$300,000 awarded to research mass shootings in the U.S.



Mass shootings—what causes them, and what can be done to prevent them? Dr. Jillian Peterson, associate professor at Hamline University in criminology and criminal justice, and Dr. James Densley, Metro State University associate professor in criminal justice, are creating a database to better understand these questions.

The Center for Justice and Law at Hamline University hosted an event for the researchers to present their findings on Nov. 9, called Pathways to Prevention. Peterson and Densley recently received a $300,000 grant from the National Institute of Justice to finance their ongoing research for the next two years.

Photo left: Dr. Jillian Peterson, Hamline University professor, said, “I’ve seen over and over again that the worse the crime, the worse the life story of the perpetrator.” (Photo by Margie O’Loughlin)

The overflow audience, which contained several law enforcement officers, got a crash course in what is true, and what is not true, about mass shooters.

The modern American history of mass shootings officially began on August 1st, 1966, in Austin, TX. On that day, 25-year-old Charles Whitman climbed to the top of the university tower and began firing indiscriminately with multiple firearms. The attack lasted more than 90 minutes; 17 people were killed, and 31 were injured.

Densley explained, “The FBI defines a mass shooting this way, four or more people are killed by guns in a public place within 24 hours. By that definition, there have been seven mass shootings so far in 2018. Mass shootings are relatively rare, but ‘focusing’ events since they make up less than one half of one percent of all firearm deaths in the US annually.”

Contrary to how it feels, mass shootings are not happening more often, but they are becoming more deadly. From 1966 to the present, there have been 151 mass shootings in this country.

“This has been a difficult database to compile,” Peterson said, “but we believe that if you’re going to have data-driven conversations—you need to have data. The scope of our project is considerable, and there’s only one way that we could take it on: with the help of our Hamline students. We have 20 research associates who have worked long hours, and made invaluable contributions.”

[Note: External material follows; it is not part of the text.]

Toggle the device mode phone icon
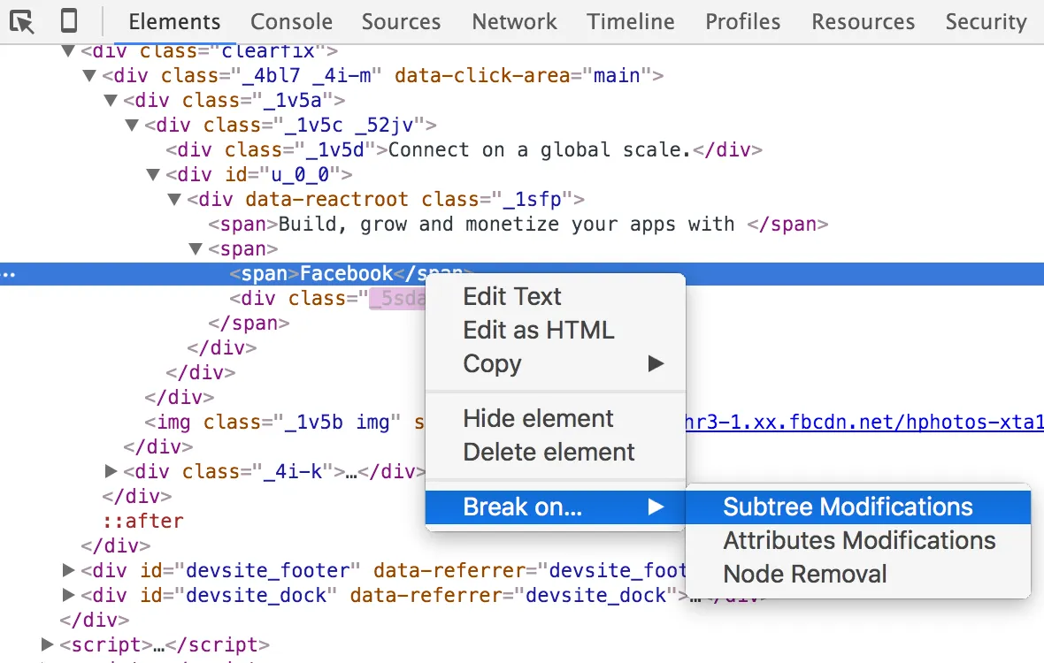click(x=69, y=20)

The students have been tasked with coding known mass shooters based on 53 variables such as past trauma, family makeup, history of mental illness, and social media profiles. “The data are still being compiled,” Peterson explained,” but we have noticed two consistent characteristics: hopelessness, and a desire to achieve notoriety either in life or in death.”

The public assumes a lot about mass shooters. According to their research, 58% of mass shooters coded positive for mental illness (depression, anxiety, substance abuse, or other mental disorders). But, 50% of the US pop­u­lation would code positive for one of those factors. “Mental health doesn’t hang out there on its own. It’s a slow build over time, with other risk factors piling up. When there’s a lack of a healthy support system, and access to firearms, that’s when everything falls apart,” Peterson said.

Densley said, “Add social media to all that, and you’ve got a really different reality. Sites like Gab (described as a safe haven for neo-Nazis, white supremacists, and the alt-right) reinforce violent ideas in an echo chamber. Social media can have a very negative contagion effect. It’s not uncommon for attackers to be making posts on social media while they’re shooting. Suddenly we’ve got a world where some people are performers, and some people are audience members—but everybody’s watching.”

So, what’s a country to do?

“Last year’s mass shooting in Las Vegas was the catalyst for our project,” Peterson said. “We are trying to find ways to identify people who might turn into motivated shooters and strategies to prevent future attacks. Our first recommendation is that when an attack happens, the shooter should not be named. Focus media attention on acts of heroism instead.”

Peterson and Densley hope to complete their project by 2020 and begin sharing it with the public. Between now and then, they’re scheduling five interviews with living mass shooters who are incarcerated across the country. They plan to interview them face-to-face about what their lives were like growing up. They’ll also talk with family members and friends, to help them understand the support systems that mass shooters either had or didn’t have.

The topic of mass shootings is highly emotionally charged. In Minnesota, although a student is six times more likely to be struck by lightning than to be shot while at school, we spend $25 million annually on school safety measures. Several major retailers are now selling bulletproof backpacks for kids.

Peterson said, “We’re traumatizing a whole generation of students with lockdown drills and talk of active shooters. Why aren’t we also spending more money on crisis intervention skills?”